The channel Planète+ Crime was recently sold.

France Télévisions holds 100% of France Télémusique SAS.

The thematic channel Planète Juniors (formerly Ma Planète) ceased operations in March 2009, and Planète+ Thalassa closed on 31 December 2015.

=== France.tv ===

France.tv is France Télévisions' streaming platform. Launched in 2010 as the catch-up service Pluzz, it offers live feeds of the France Télévisions channels, as well as on-demand streaming of their programmes, and acquired programmes from other broadcasters (such as a 2019 agreement with Canadian broadcaster Ici Radio-Canada Télé). The service was relaunched in 2017 under the France.tv branding, as part of an effort to promote it as the main digital platform of France Télévisions.
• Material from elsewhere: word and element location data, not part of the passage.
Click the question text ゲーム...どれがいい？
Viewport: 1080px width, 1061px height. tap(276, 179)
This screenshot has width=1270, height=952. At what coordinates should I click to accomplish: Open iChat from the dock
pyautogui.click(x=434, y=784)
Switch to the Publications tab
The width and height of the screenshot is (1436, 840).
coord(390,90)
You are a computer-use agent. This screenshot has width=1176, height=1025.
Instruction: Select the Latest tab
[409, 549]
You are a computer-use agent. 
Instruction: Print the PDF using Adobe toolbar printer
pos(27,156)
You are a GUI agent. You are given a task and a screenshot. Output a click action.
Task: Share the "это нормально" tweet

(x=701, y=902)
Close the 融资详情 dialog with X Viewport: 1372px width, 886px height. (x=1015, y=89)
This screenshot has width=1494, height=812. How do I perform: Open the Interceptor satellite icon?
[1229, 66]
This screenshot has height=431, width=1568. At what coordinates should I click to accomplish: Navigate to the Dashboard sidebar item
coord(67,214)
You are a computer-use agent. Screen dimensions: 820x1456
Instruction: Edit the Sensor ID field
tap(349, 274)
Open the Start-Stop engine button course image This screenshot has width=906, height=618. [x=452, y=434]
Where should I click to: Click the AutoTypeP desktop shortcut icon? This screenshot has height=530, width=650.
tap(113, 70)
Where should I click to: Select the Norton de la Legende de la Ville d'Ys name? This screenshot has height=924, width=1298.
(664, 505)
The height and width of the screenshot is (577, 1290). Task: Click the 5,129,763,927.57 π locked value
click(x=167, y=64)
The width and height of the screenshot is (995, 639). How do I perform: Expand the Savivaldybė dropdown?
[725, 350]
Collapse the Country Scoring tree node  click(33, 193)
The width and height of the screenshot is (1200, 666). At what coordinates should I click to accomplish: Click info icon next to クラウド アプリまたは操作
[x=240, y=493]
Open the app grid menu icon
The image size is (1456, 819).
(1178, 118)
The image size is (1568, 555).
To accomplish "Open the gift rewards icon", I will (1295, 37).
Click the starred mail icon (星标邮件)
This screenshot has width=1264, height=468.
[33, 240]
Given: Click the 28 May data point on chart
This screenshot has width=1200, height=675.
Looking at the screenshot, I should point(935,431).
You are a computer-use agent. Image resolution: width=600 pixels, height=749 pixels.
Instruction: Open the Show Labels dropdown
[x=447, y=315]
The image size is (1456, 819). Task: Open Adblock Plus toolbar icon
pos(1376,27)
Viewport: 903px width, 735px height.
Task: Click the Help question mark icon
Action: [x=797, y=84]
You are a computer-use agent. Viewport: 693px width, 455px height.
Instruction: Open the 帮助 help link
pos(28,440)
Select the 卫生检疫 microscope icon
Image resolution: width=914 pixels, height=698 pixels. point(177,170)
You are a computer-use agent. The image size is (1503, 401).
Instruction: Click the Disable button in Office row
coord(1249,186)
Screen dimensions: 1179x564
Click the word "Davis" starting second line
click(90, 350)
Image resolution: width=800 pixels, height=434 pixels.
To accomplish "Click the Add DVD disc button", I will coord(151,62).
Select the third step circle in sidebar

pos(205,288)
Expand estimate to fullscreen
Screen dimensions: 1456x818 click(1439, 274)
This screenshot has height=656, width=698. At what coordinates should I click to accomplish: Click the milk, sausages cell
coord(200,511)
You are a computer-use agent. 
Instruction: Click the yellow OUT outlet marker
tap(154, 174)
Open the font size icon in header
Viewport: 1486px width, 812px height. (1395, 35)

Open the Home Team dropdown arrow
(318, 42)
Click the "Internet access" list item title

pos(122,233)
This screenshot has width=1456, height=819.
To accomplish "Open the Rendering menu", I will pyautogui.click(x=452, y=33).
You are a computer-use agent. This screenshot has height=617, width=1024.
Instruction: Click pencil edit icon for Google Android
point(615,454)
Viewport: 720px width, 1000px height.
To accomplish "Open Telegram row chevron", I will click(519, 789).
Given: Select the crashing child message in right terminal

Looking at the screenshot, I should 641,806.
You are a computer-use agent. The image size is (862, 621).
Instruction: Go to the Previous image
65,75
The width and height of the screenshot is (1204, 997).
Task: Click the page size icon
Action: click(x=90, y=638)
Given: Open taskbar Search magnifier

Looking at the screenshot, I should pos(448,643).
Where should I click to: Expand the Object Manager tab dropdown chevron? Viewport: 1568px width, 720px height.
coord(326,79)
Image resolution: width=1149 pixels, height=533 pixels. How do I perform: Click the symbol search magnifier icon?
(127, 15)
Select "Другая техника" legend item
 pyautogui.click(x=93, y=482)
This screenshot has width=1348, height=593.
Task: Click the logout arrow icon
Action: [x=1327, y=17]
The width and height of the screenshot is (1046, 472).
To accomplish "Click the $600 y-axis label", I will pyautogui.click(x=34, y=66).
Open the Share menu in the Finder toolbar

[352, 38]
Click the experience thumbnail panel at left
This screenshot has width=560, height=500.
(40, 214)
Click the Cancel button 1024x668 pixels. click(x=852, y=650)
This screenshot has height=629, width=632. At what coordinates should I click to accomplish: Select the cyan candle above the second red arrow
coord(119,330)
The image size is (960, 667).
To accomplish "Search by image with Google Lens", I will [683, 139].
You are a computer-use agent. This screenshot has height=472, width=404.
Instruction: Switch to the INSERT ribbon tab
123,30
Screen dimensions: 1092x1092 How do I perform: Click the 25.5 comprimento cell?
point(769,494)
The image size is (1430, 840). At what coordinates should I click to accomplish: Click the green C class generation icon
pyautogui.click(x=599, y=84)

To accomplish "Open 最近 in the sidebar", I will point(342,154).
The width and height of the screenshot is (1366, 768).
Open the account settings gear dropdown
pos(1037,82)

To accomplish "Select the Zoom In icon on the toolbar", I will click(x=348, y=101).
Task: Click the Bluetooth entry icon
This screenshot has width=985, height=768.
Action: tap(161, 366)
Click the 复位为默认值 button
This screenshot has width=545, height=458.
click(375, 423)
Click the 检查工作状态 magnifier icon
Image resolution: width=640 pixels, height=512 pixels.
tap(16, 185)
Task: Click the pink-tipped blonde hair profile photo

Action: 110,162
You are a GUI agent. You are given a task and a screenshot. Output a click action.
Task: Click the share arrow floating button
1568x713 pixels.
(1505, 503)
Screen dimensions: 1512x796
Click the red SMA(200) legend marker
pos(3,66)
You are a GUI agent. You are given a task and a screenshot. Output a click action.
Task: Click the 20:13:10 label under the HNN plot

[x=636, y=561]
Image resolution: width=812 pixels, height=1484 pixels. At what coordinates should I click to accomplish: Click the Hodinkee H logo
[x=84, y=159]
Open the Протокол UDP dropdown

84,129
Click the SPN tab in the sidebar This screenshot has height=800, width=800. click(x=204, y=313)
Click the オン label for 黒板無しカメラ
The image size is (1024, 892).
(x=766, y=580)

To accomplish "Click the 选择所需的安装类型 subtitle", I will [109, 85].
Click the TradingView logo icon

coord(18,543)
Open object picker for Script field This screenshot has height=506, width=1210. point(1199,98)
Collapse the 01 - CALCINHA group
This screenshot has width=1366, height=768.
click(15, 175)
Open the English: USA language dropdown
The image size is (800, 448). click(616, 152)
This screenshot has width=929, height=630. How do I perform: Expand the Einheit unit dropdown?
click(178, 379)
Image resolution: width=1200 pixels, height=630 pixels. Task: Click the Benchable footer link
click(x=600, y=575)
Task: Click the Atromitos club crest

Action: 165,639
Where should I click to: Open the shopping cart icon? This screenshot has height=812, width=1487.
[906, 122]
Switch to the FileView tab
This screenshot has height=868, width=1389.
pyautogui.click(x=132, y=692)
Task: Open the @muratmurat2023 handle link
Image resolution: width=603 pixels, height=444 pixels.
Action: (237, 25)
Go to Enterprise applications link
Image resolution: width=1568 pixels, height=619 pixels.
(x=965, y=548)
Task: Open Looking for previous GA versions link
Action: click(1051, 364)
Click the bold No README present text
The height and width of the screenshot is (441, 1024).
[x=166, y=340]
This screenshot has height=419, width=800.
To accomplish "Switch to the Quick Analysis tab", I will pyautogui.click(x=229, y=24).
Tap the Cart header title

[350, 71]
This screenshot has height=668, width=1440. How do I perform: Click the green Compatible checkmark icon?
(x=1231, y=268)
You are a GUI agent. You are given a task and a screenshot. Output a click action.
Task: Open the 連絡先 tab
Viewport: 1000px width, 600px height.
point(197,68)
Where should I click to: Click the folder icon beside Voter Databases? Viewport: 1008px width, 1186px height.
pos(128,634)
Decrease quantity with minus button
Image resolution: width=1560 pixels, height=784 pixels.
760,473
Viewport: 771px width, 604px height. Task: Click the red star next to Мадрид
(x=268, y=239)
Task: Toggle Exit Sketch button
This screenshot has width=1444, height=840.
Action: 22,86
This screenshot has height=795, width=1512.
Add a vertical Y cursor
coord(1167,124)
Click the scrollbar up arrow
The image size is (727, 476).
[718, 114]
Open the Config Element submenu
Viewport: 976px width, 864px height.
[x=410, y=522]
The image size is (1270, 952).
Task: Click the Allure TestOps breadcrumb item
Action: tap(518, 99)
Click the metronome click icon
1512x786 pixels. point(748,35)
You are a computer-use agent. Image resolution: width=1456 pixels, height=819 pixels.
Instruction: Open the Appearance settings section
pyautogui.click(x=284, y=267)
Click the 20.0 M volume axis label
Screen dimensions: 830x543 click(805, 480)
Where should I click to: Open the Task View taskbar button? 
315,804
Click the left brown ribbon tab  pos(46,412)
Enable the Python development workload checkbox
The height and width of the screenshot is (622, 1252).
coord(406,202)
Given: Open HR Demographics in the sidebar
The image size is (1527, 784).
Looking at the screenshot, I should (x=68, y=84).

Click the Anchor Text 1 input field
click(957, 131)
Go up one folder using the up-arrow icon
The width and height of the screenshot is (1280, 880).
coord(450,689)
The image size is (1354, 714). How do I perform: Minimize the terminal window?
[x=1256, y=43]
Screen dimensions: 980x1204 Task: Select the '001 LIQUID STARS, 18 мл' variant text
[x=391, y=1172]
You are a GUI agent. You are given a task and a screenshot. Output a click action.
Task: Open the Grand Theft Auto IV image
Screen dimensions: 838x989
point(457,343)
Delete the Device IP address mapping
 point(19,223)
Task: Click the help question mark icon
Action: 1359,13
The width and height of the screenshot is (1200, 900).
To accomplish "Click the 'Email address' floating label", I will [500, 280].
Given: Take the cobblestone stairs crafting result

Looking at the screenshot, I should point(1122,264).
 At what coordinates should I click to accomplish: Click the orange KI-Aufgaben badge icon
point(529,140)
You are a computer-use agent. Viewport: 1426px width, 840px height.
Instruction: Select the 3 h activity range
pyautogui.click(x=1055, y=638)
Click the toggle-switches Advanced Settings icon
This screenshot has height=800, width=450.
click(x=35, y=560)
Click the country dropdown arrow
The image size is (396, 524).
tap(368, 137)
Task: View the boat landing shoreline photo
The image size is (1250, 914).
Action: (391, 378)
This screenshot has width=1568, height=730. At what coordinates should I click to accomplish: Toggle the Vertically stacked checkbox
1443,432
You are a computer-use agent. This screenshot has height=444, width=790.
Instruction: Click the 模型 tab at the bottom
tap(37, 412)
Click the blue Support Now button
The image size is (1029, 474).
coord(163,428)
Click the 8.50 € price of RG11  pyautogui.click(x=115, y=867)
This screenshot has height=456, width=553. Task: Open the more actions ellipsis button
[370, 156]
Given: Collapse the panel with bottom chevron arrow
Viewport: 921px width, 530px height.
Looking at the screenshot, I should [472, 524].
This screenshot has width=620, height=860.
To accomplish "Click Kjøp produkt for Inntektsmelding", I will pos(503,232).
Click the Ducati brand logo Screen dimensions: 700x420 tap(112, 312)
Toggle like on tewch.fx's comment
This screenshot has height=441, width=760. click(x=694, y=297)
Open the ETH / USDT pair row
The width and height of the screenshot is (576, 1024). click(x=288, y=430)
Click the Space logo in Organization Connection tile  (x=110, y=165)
In July 2025, France Télévisions announced a partnership with Amazon Prime Video, under which France.tv's on-demand library and live streaming of all France Télévisions channels would become available on the Prime Video platform. The agreement, which took effect immediately, came shortly after commercial rival TF1 Group announced a similar partnership with Netflix to begin in 2026.

=== International ===

| Channel | France Télévisions | Indirect interest |  | Other interest |
|---|---|---|---|---|
| TV5Monde | 46.42% | 3.12% | Arte France | France Médias Monde 11.97% RTS 10.53% RTBF 10.53% CBC 6.32% TVMonaco 5.26% Télé-Québec 4.21% INA 1.65% |
| Arte |  | 50.00% | Arte France | 50% Arte Deutschland TV GmbH (ARD and ZDF) |

France Télévisions holds 45% of the Arte France holding company together with the French state (25%), Radio France (15%) and INA (15%). Arte France and Arte Deutschland form the Arte Consortium that manages the bilingual French-German channel (Arte shared its analogue channel with France 5, but both channels have separate full-time services on cable, satellite and digital broadcasts).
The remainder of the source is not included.